### ACTIVITY
Each line from the one with "Task: Select the New tab" to the final line of the data must be reproduced exactly, and no other line may appear.

### DATA TO EXAMINE

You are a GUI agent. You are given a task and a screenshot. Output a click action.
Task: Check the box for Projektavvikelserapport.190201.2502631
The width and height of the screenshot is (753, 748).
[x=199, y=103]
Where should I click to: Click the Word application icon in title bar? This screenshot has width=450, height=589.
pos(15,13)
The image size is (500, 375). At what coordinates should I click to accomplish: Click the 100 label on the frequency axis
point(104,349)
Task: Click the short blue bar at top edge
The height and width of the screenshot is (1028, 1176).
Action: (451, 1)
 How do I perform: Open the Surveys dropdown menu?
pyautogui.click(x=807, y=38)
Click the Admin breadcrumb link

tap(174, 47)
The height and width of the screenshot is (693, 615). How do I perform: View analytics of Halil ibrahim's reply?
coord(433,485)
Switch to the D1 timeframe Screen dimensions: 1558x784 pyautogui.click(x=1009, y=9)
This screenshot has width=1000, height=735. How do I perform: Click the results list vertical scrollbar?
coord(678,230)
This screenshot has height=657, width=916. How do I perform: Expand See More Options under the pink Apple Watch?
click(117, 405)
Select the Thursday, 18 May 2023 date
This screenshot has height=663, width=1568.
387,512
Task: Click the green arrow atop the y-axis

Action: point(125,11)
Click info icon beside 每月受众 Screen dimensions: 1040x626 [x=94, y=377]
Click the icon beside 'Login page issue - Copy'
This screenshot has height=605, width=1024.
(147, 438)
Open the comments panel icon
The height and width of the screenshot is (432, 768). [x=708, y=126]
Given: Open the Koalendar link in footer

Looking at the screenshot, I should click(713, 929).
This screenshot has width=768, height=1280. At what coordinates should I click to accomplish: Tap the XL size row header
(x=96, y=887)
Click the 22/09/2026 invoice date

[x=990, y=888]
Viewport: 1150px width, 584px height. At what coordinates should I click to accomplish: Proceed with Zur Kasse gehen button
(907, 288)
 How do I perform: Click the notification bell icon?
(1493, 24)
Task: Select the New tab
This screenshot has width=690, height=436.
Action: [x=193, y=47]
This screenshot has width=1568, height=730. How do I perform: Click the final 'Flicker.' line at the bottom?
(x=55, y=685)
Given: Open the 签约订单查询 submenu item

### FINAL ANSWER
Task: Select the New tab
This screenshot has width=690, height=436.
Action: [x=193, y=47]
This screenshot has width=1568, height=730. How do I perform: Click the final 'Flicker.' line at the bottom?
(x=55, y=685)
Given: Open the 签约订单查询 submenu item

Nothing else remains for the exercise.